2009年の春、私はシカゴのリノベーション会社を辞めて、ミズーリ州レイノルズ郡の川沿いの土地を購入しました。そこには1930年代に建てられた丸太小屋が3棟ありました。屋根は一部落ちていて、床は腐っていて、配管はありませんでした。2年かけて、ほぼ一人で直しました。

最初に判断したこと:何を残して何を変えるか

改修の最初の仕事は、壊すものと残すものを決めることです。丸太の梁は全棟で残すことにしました。1930年代の職人が手で刻んだ継ぎ手が残っていて、構造的にも問題がなかった。床は全部張り替えました。腐食が進んでいて、安全に使えなかった。屋根は金属屋根に変えました。元の板葺きは風情がありましたが、維持コストが高すぎる。

断熱の問題

オザークの冬は想像より寒い。1月の最低気温が氷点下15度になることがあります。元の建物には断熱材がまったく入っていませんでした。丸太の隙間にチンキング(目地材)を打ち直し、床下と天井裏にグラスウールを入れました。窓は二重ガラスに変えました。この工事が一番時間がかかりました。

配管と電気

配管はEllingtonのPlumber、Gary Hendricksに頼みました。井戸水を引いて、各棟に独立した給排水を設けました。電気はメインキャビンとリバーキャビンに引きました。バンクハウスは最初、ランタンだけで運営していましたが、2014年に電気を引きました。ゲストからの要望が多かったためです。

改修して分かったこと

古い建物を直すとき、計画通りに進むことはありません。

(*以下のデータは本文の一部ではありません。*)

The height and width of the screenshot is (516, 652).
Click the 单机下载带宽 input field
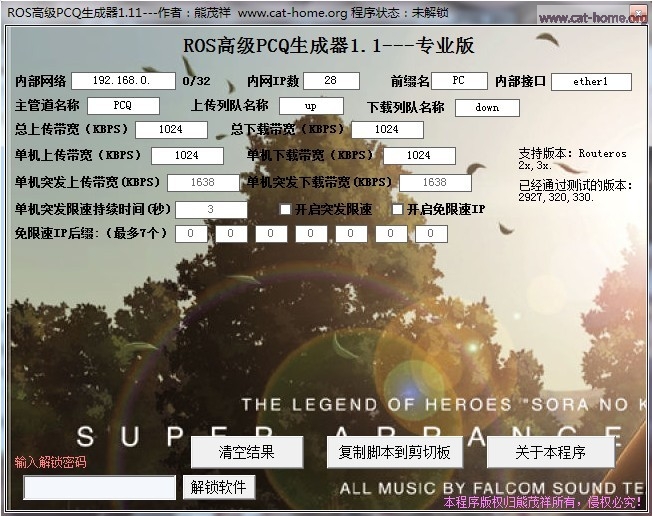pyautogui.click(x=419, y=156)
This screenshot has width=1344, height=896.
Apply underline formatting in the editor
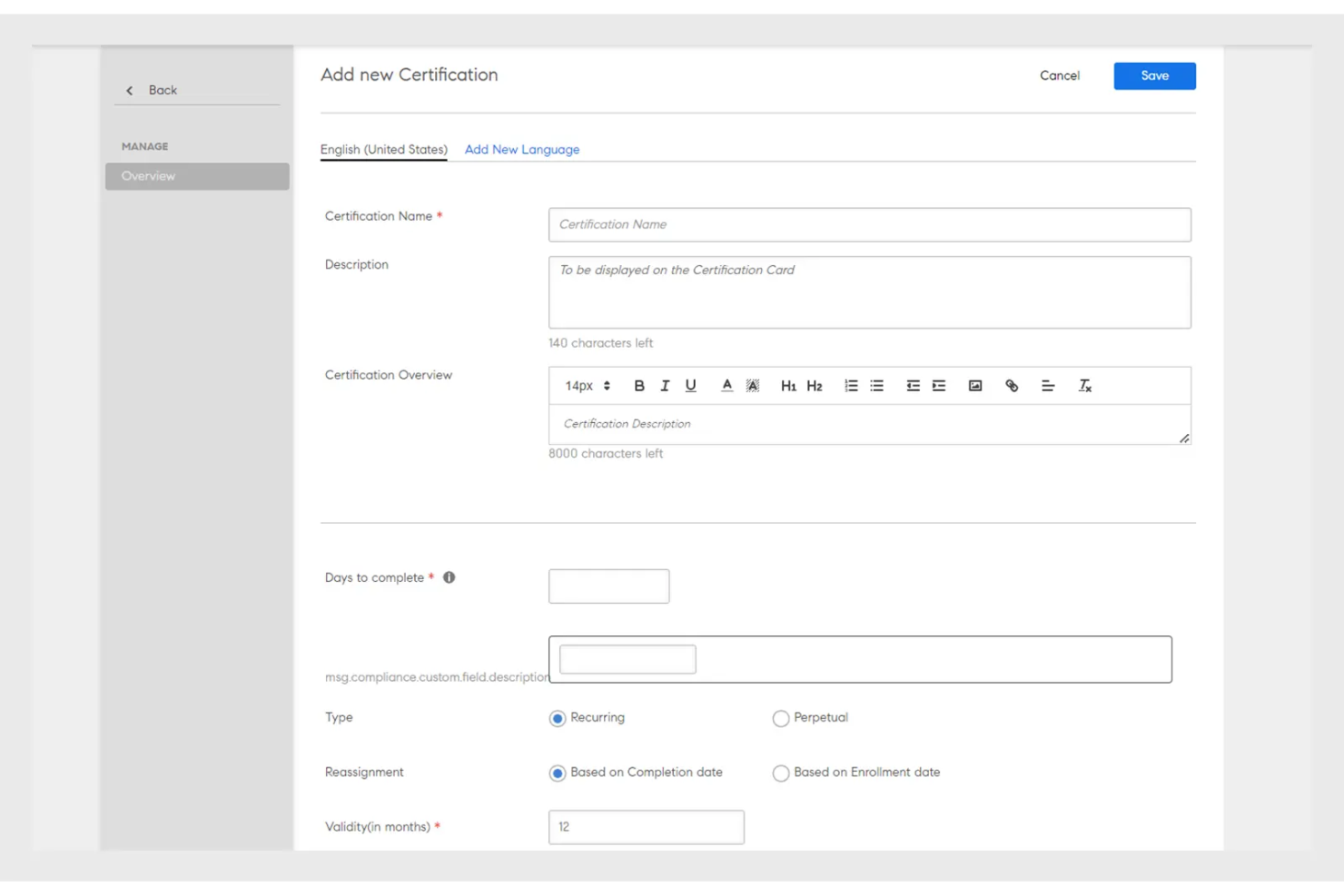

床を剥がしたら土台が腐っていた、壁を開けたら配線が想定外の場所を通っていた。そういうことが毎週起きます。シカゴでリノベーションの仕事をしていた経験が役に立ちましたが、それでも想定外のことは多かった。大事なのは、問題が出たときに慌てないことだと思います。

この宿に泊まったとき、梁を見上げてみてください。1930年代の職人の仕事が、そのまま残っています。